聖西日本語教育連合会は朝川の発案で七〇年に結成された。朝川は日学連と同じく総務担当として権力を振るってきた。これが最後の公職だった。
国井さんは太平洋戦争を挟んだ時期、ポンペイア市(SP)郊外の移住地で少年期を過ごした。外国語教育が制限されていた時代だったため、満足に日本語教育を受けることが出来ず、辞書を頼りに独学で言葉を身につけた。

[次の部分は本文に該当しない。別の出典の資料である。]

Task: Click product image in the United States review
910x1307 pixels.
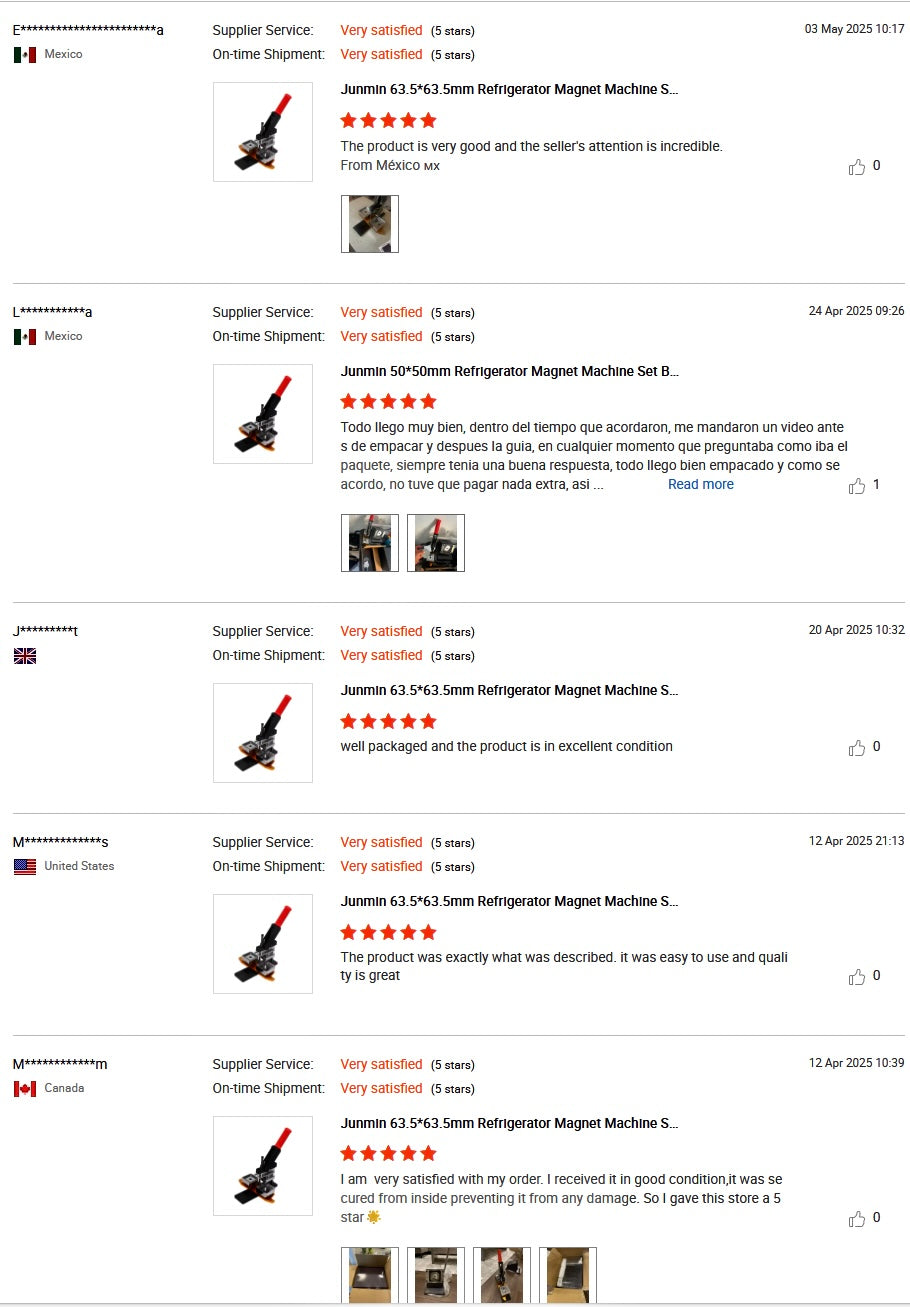Action: coord(263,944)
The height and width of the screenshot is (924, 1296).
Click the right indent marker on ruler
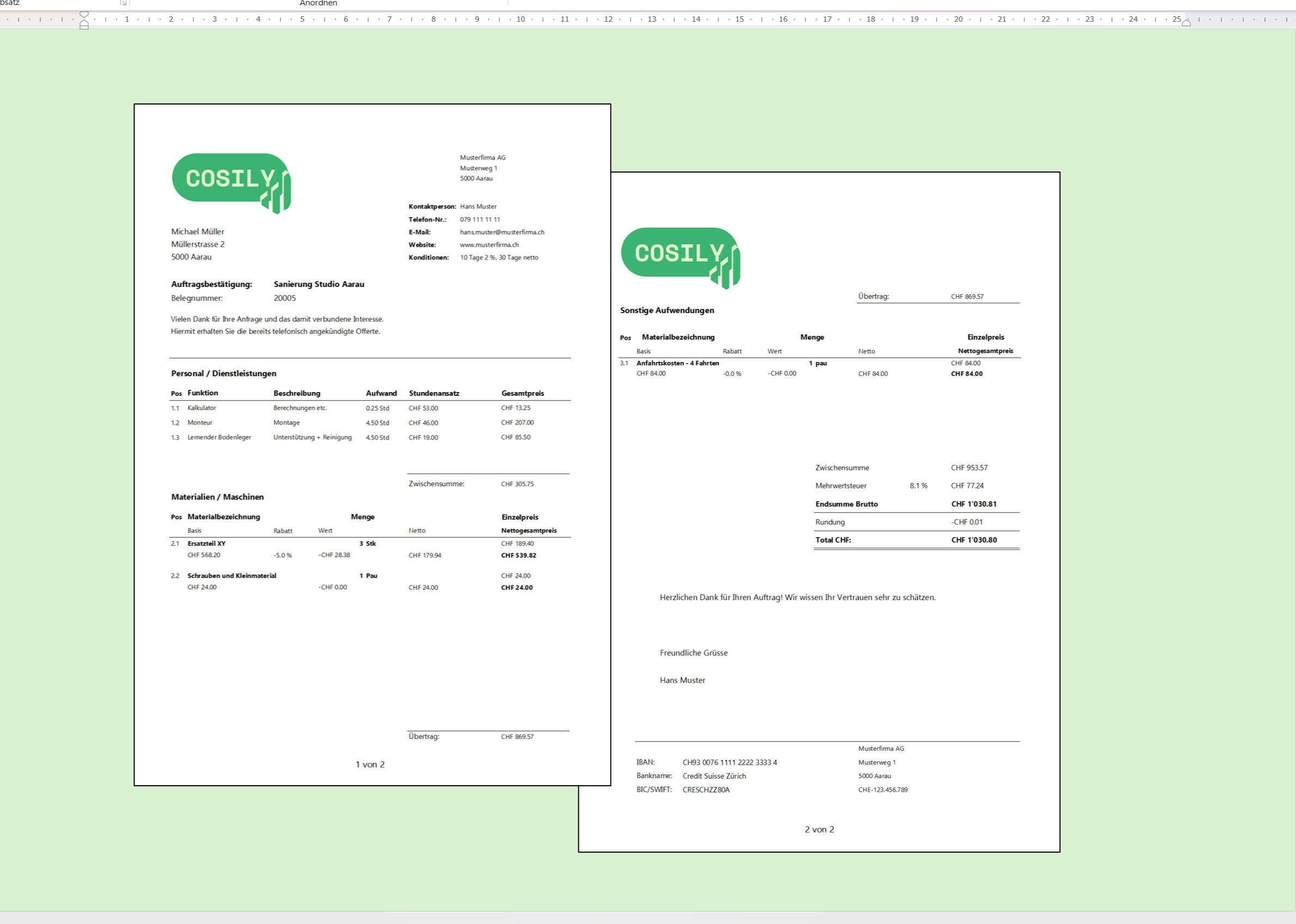(x=1186, y=23)
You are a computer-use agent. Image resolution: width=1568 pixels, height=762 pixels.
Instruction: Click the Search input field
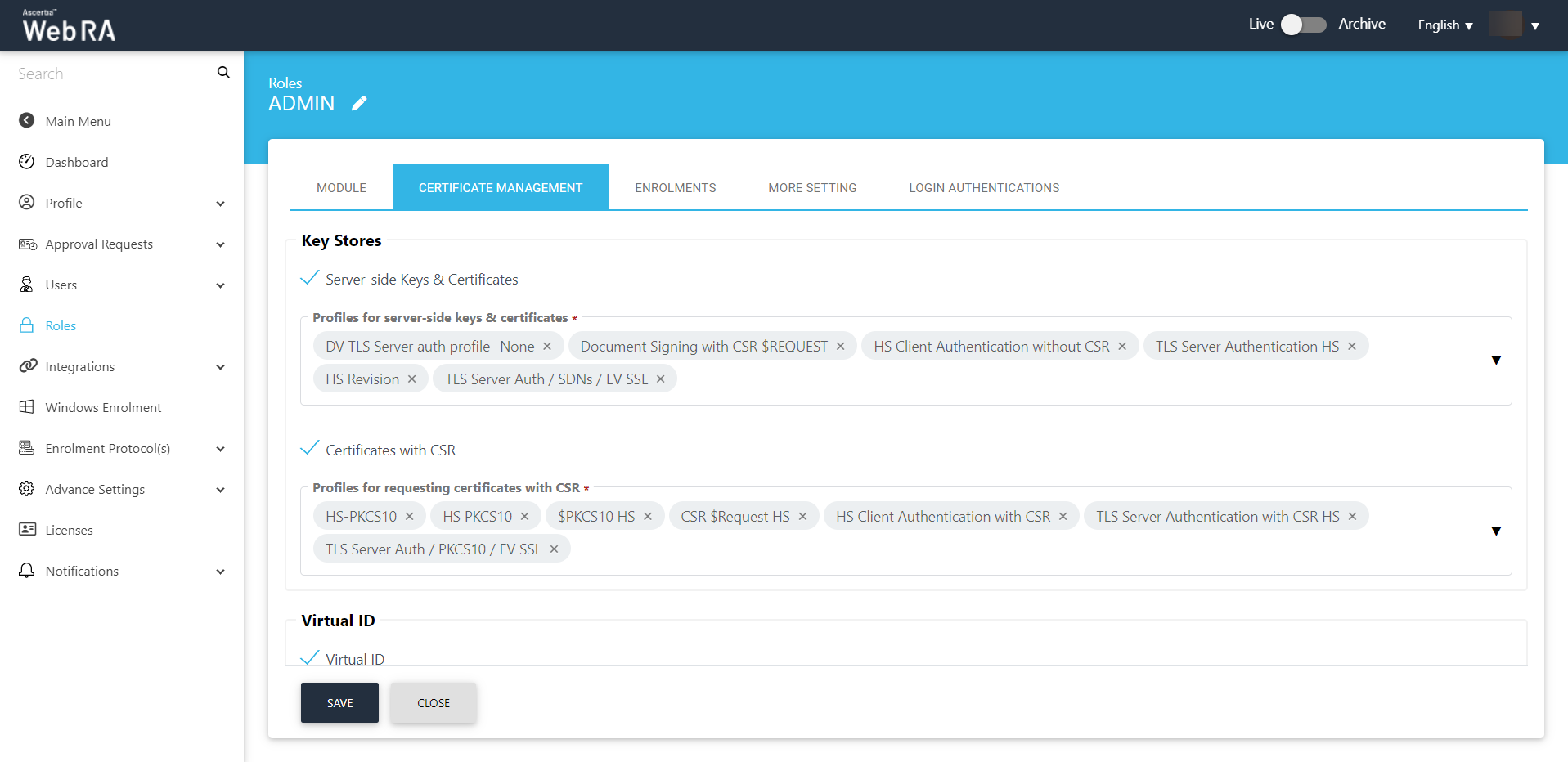coord(110,74)
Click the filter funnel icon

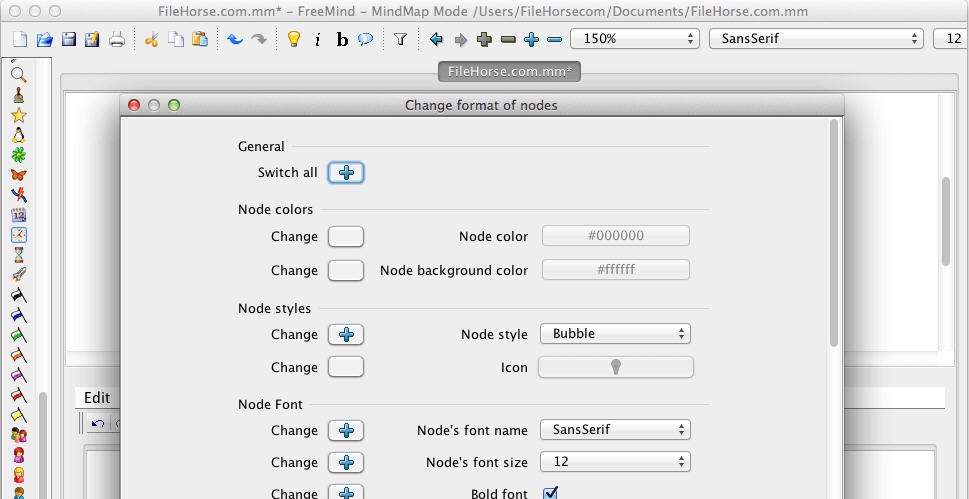pos(400,40)
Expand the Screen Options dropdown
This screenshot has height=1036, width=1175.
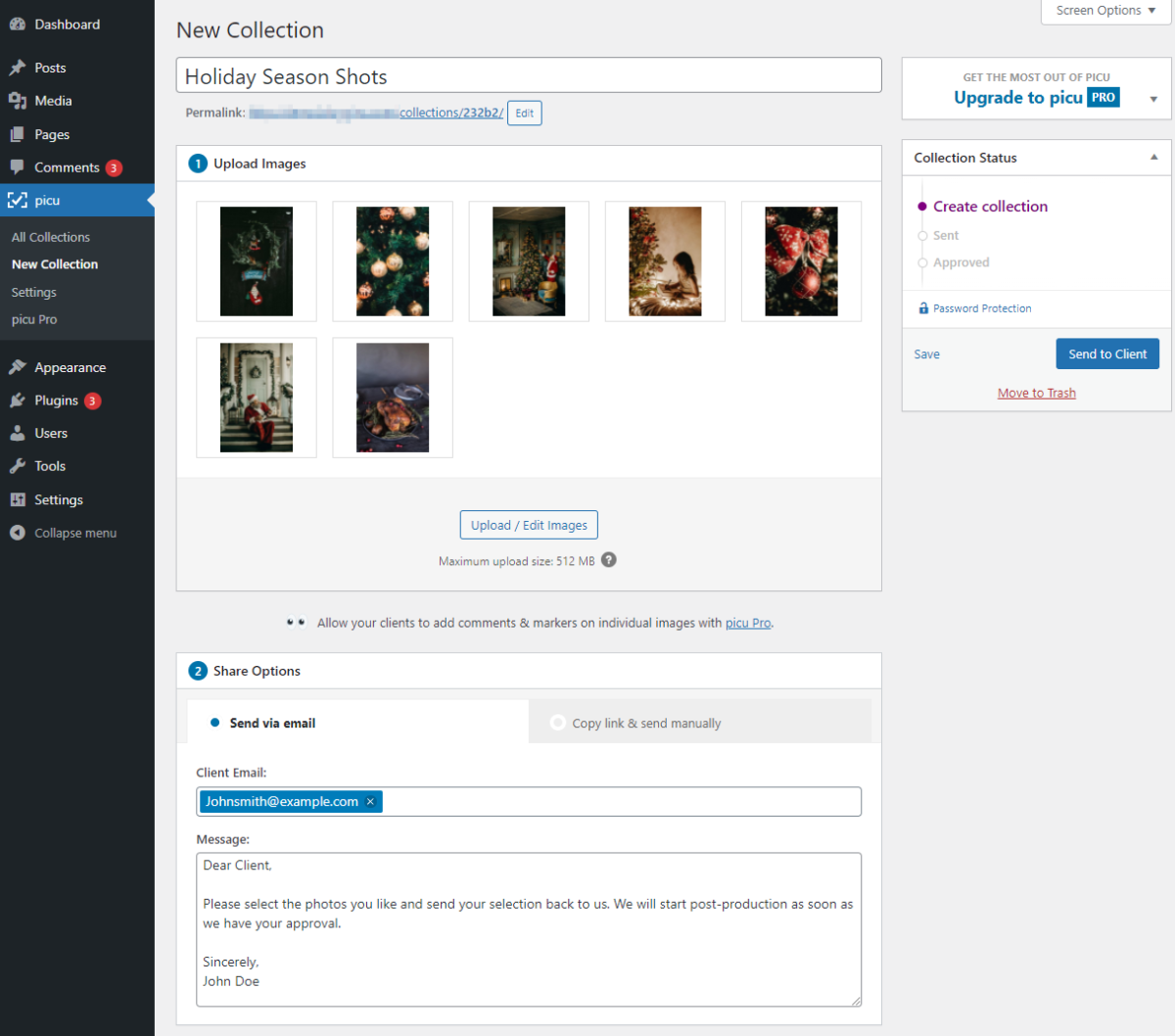1105,11
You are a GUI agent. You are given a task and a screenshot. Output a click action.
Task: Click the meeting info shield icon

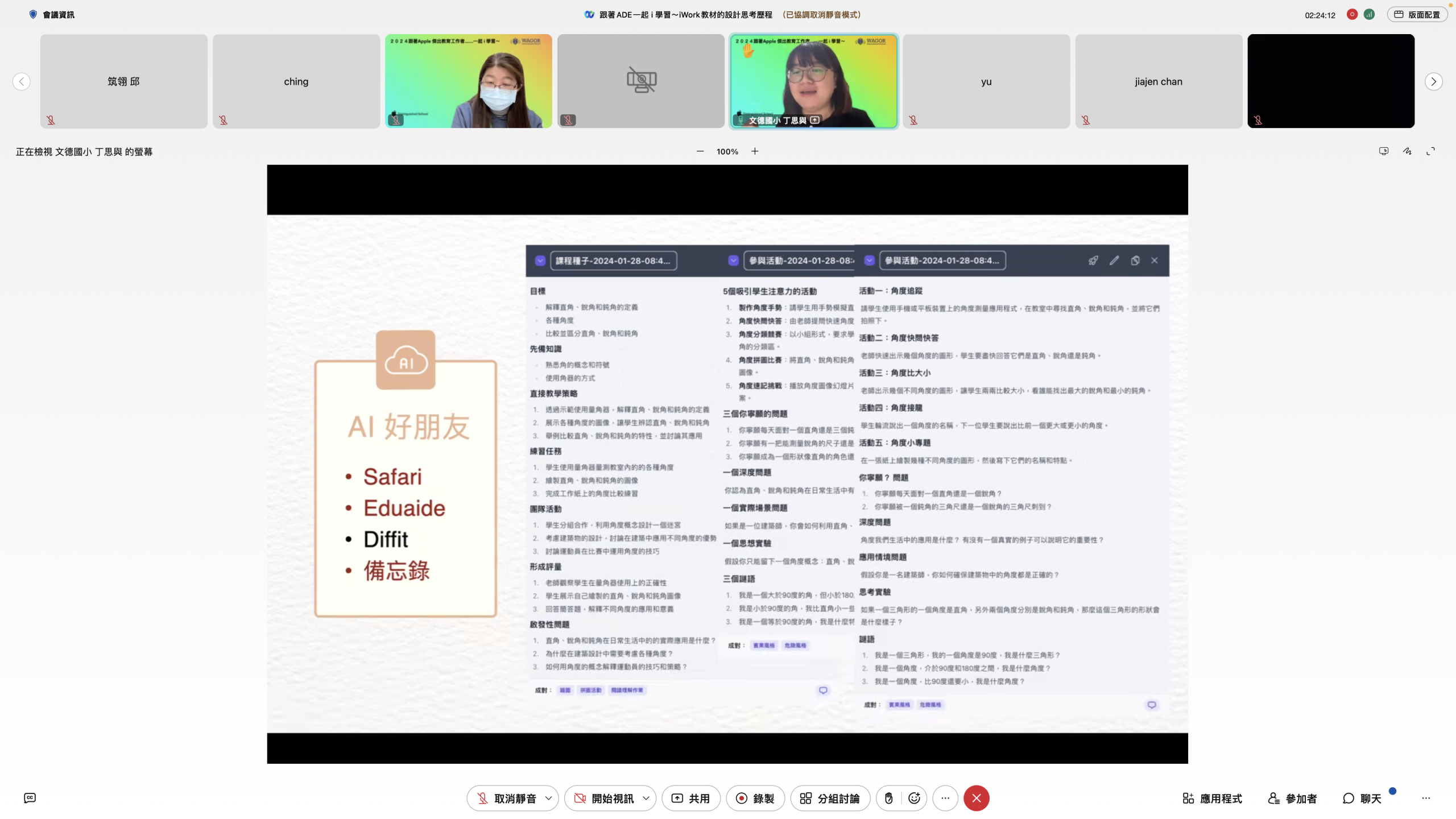pyautogui.click(x=33, y=15)
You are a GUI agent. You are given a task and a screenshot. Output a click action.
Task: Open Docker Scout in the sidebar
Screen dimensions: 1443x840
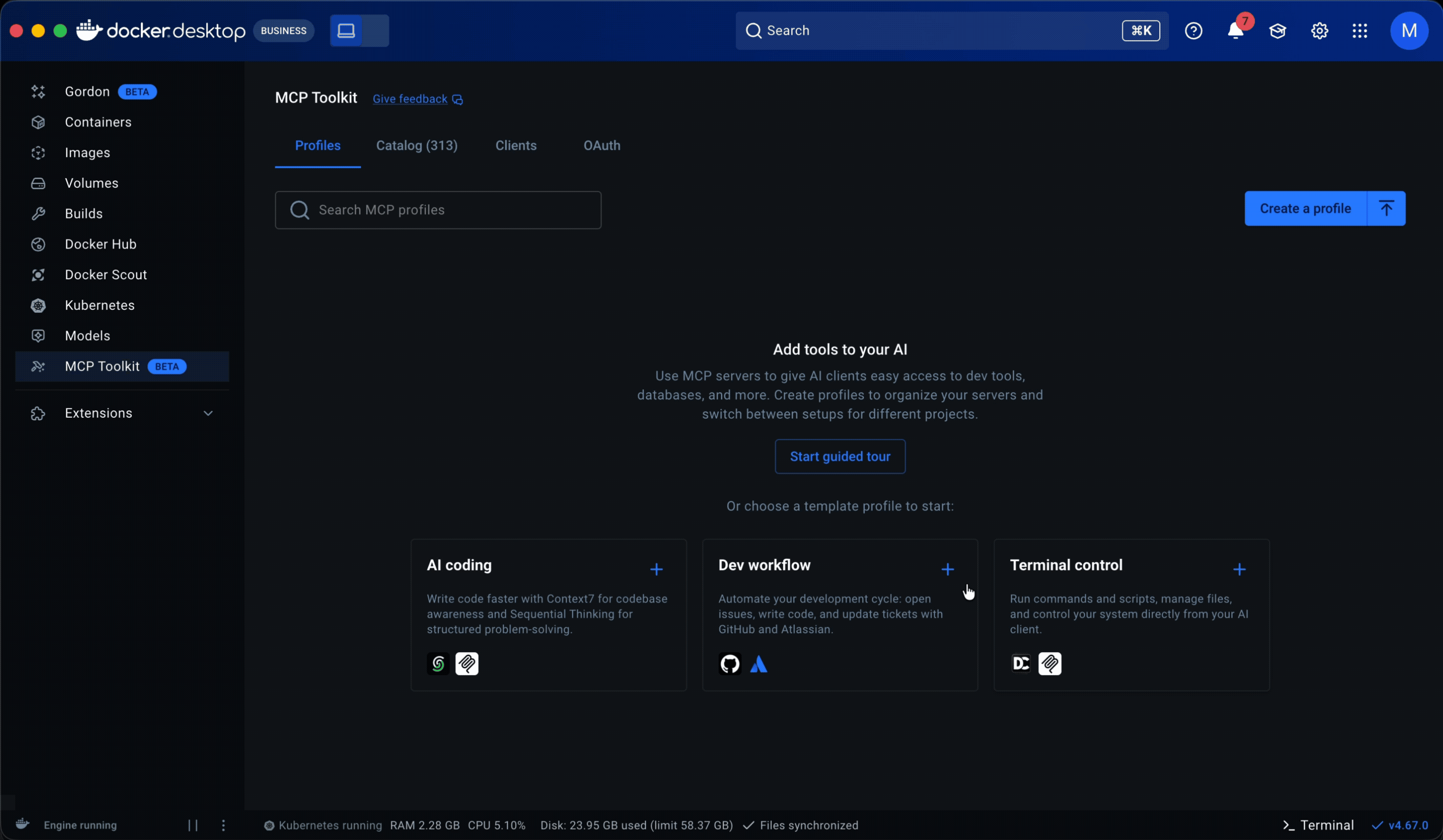tap(106, 274)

苦学しただけに、日語教育に対して強い信念を保持。普段から朝川に意見をぶつけた。「あいつは食って掛かってくるからすかん。でもいないと困る」と朝川から全幅の信頼を置かれていた。
安江の自殺を機に、国井さんは一時、〃業界〃から離れたが、朝川の願いで呼び戻され、聖西日本語教育連合会副会長に就任。小沢保治会長(当時)を支えた。以後、九八年から会長、〇三年より現職の相談役になる。
朝川は、聖西地区の役員から退くと、全く会に顔を出さなくなった。会員なのかすらも分からない状態で、「後輩たちは寂しい思いをした」(国井さん)。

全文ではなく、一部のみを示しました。